_PROBLEM TO WORK ON_
Beginning with the line that holds "the purple link" and ending with the last line of the entries, please output each line exactly, apart from any pictures.

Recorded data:

········

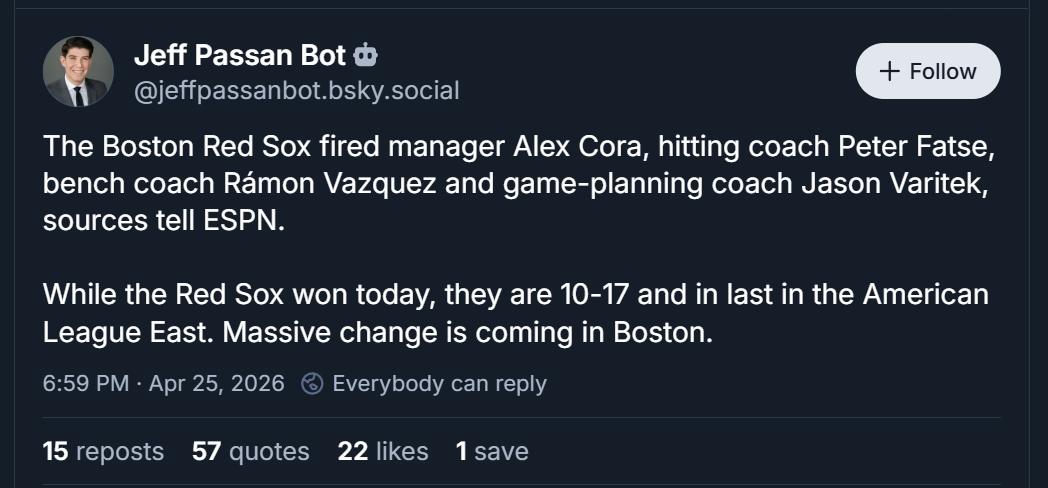Click the "1 save" count
The width and height of the screenshot is (1048, 488).
(x=491, y=451)
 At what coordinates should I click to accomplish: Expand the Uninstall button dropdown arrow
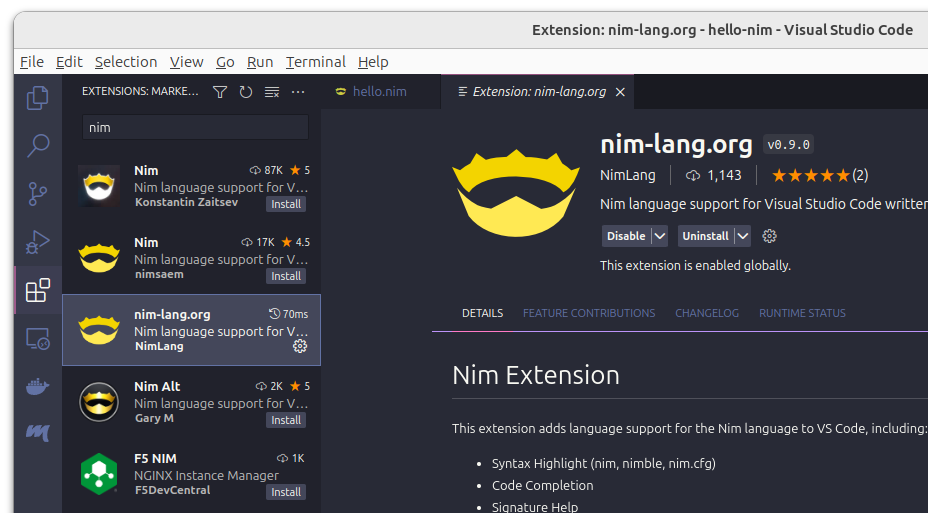(742, 236)
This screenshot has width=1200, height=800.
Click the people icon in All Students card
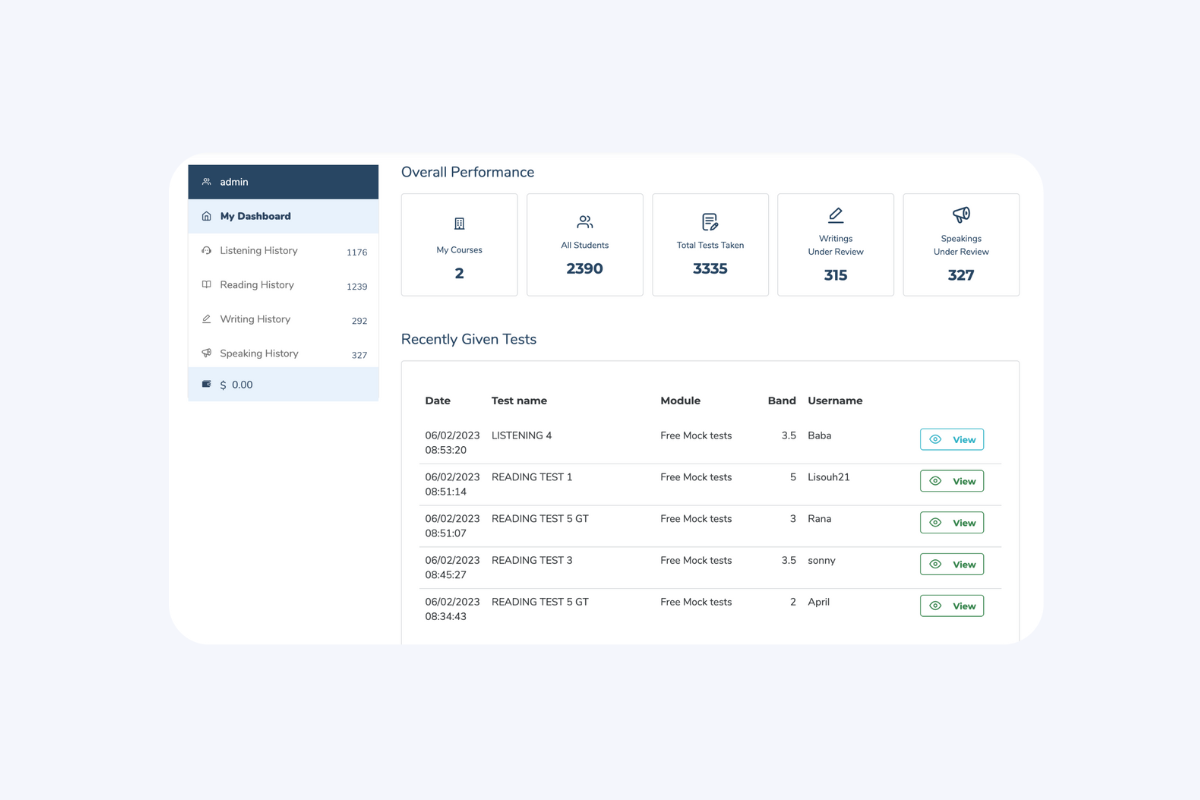[585, 222]
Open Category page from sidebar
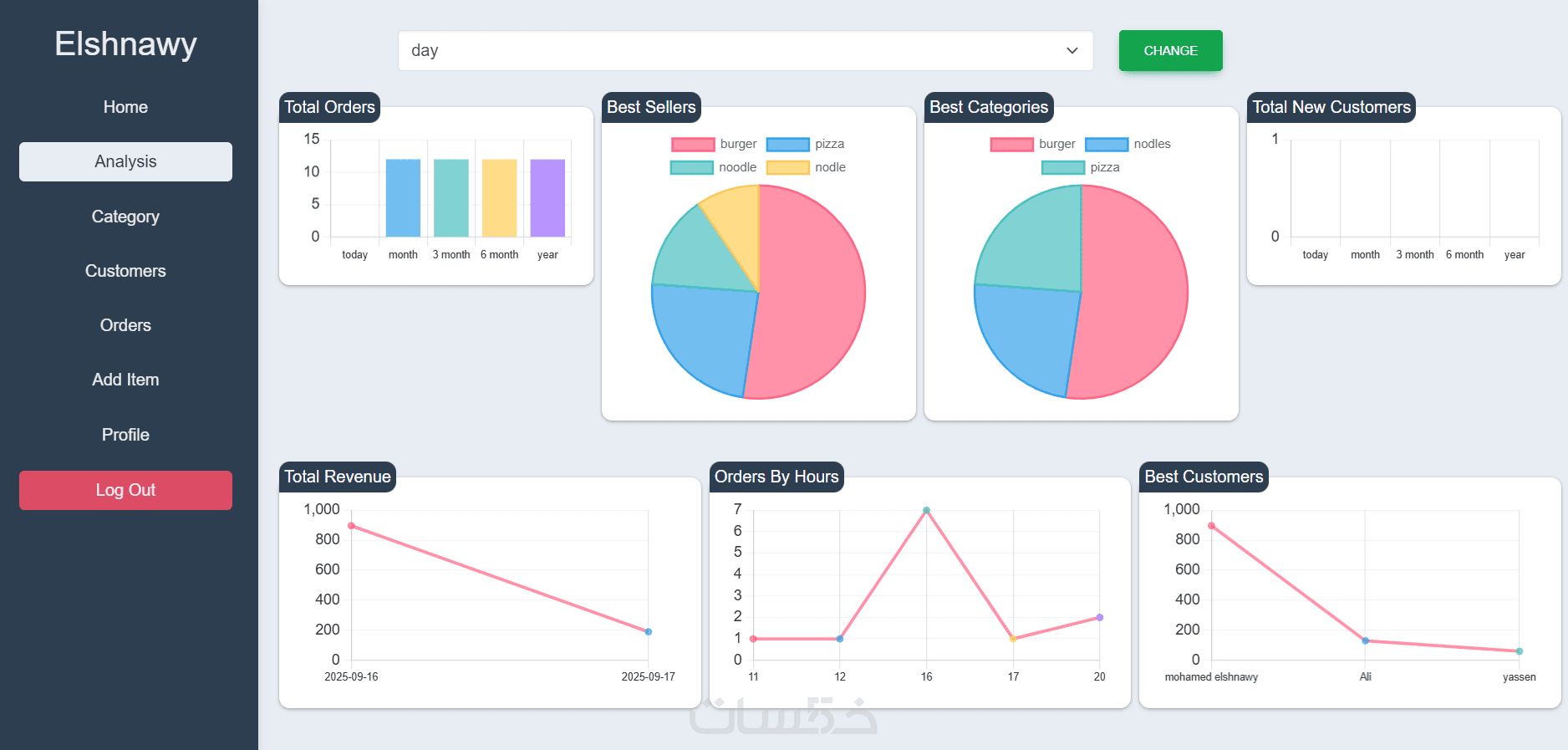This screenshot has width=1568, height=750. (125, 217)
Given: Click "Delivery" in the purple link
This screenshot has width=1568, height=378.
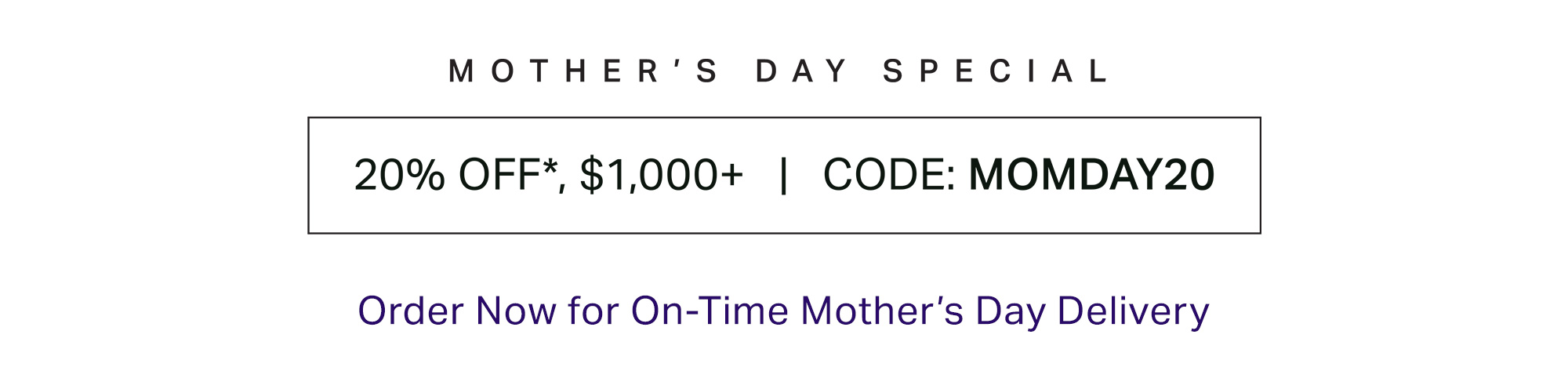Looking at the screenshot, I should pyautogui.click(x=1133, y=311).
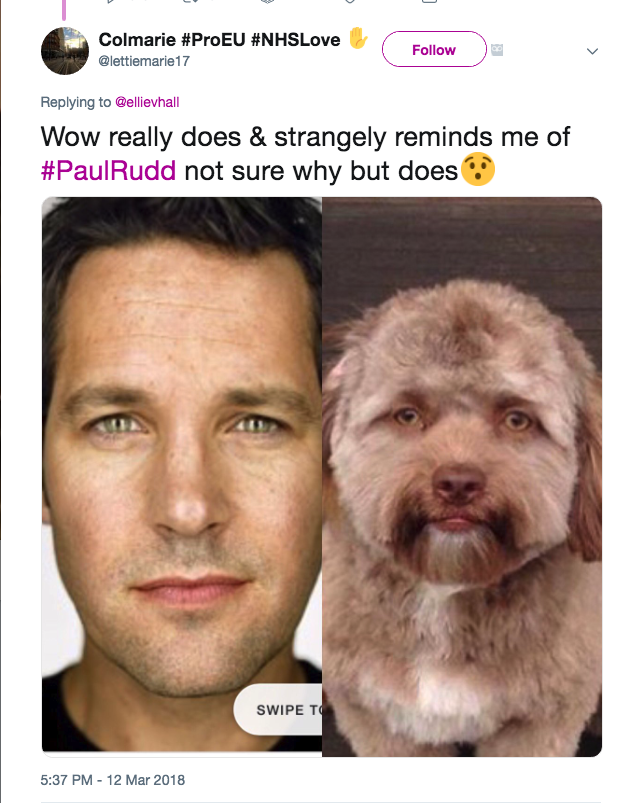Click the SWIPE pill on the photo
The image size is (618, 803).
point(278,709)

········

_TASK RESULT_
Given: Click "Delivery" in the purple link
This screenshot has width=1568, height=378.
Looking at the screenshot, I should pyautogui.click(x=1133, y=311).
Click the SWIPE pill on the photo
The image size is (618, 803).
point(278,709)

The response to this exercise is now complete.